:: Extract ::
Deseret Book president on church’s new openness: ‘We can’t pretend it wasn’t taught’

On showcasing more works by female authors and artists: “We would look foolish,” she says, “if we didn’t have more content for and about women on our shelves.”

(Trent Nelson | The Salt Lake Tribune) Deseret Book's downtown location in Salt Lake City in March 2020. The commercial publisher and retailer is owned by The Church of Jesus Christ of Latter-day Saints.

For more than a century, Deseret Book has been a sought-after brand for Latter-day Saint leaders, scholars and authors, and remains the go-to retail outlet for rank-and-file members seeking church-related books.

Owned by The Church of Jesus Christ of Latter-day Saints, the commercial publisher has produced landmark volumes of theology such as James E. Talmage’s “Jesus the Christ” and LeGrand Richards’ “A Marvelous Work and a Wonder.” But its stores also sell paintings, music, knickknacks, even jewelry.

Overseeing the entire enterprise is Laurel Day, who rose through the ranks to become Deseret Book’s president in 2021.

In these excerpts from The Salt Lake Tribune’s latest “Mormon Land” podcast, Day talks about her vision for the global company; the new openness in detailing the church’s unvarnished history; the increasing visibility of women; the part she plays in deciding what is published and what is put on — and sometimes pulled off — the shelves; and Deseret Book’s role in building the worldwide faith.

How did you get your first job at the publishing house?

I got hired in 1998 as a part-time marketing event specialist, and it just so happened that the job market at the time had more jobs than people. Deseret Book was desperate … and I was the sucker that took it. It was 25 years ago, which is hard to believe. … I went to grad school somewhere in that story. It’s been where I’ve kind of learned the business. And I’ve loved it.

How about becoming president?

The prior president, Jeff Simpson, had been called to serve as a mission president with his wife, Karen, so there was a change happening. …They interviewed a couple of us within the organization and asked me if I would be willing to take the assignment. I loved the job I had before this — I always say I climbed a ladder I never meant to get on — but I’m so passionate about the work.

:: Actions to take ::
[a] In the Deseret Book interview, why was the publisher's presidency changing when Laurel Day was asked to take it on?
[b] According to the Deseret Book interview, what position was Laurel Day first hired for in 1998?
[c] Could you continue the Deseret Book interview with Laurel Day from the point where it stops?
The lines that come next are taken from a separate, unrelated source.

:: Provided data ::
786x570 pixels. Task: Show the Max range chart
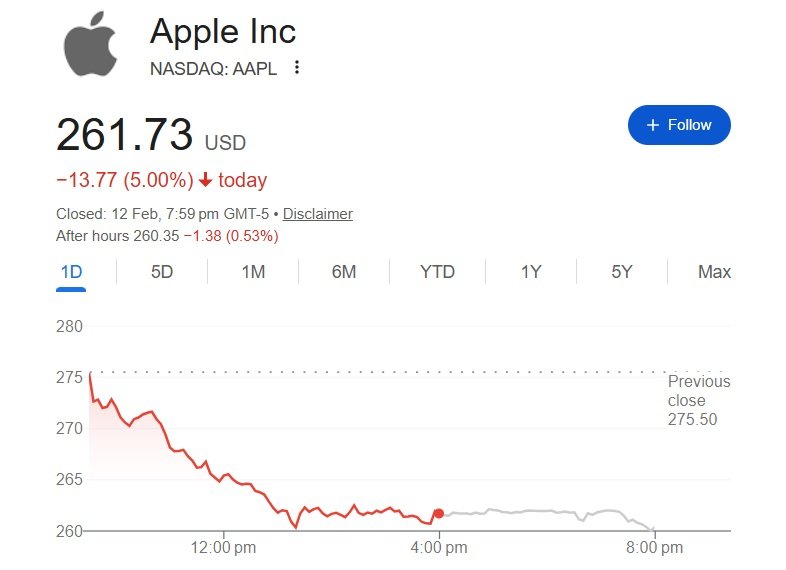coord(714,272)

:: Responses in order ::
[a] The prior president, Jeff Simpson, had been called to serve as a mission president with his wife, Karen. His departure left the position open, so several people within the organization were interviewed and Day was asked to take the assignment.

[b] She was hired as a part-time marketing event specialist.

[c]
(Courtesy) Laurel Day, president of Deseret Book.

Do you have final say about what is published and what is put on the shelves?

Certainly, the buck stops here at some point, but we have an editorial board that reviews manuscripts for the imprint of Deseret Book and any of our imprints. Sheri Dew chairs that board… and I report to her.… There are things over which I do have the final say, and other things where we consult our editorial advisory board… to make sure we aren’t doing anything outside of the bounds that we should be doing.

Have you seen a change in emphasis over the years?

The internet changed everything. There was a time where you could put a compilation together of messages that Elder So-And-So gave, and the members would eat that up, because it was the easiest way to get that content. That’s not true anymore. You can’t do compilations. Are we doing fewer works with general authorities and church leaders? I would say yes, because now we’re more reliant on their time and their ability to help put those things together. But inspirational titles, fiction titles, historical fiction, offerings for children, those have always been a part of the Deseret Book legacy.

What about women?

Our customer base is [by] far majority women. And women want to learn stories about other women, and they want to read the words of women. We’ve done a lot of work to cultivate relationships with female scholars and historians and inspirational writers so that we can have those offerings available. I would say that’s less about Deseret Book having some intentional agenda and more about the world we live in. We would look foolish if we didn’t have more content for and about women on our shelves.

What’s your overall vision?

For a really long time, we were focused on a white American church. So one of our key priorities is to make sure that we’re doing a better job representing the wide range of members of the church, not just internationally, but in this country. We also feel a responsibility to help members of the church see their place in the church. I have a very nontraditional life. I didn’t get married till I was 41. I don’t have children of my own. I have stepchildren and stepgrandchildren from my marriage. I lived in this church for essentially 40 years, not feeling kind of that traditional trajectory that I thought I was going to fill in. Deseret Book has a unique opportunity to help not just make the tent bigger, but help people see there’s a place in the tent for them.

OK, let’s talk about the “Let’s Talk About” series [which covers some sensitive issues in the church].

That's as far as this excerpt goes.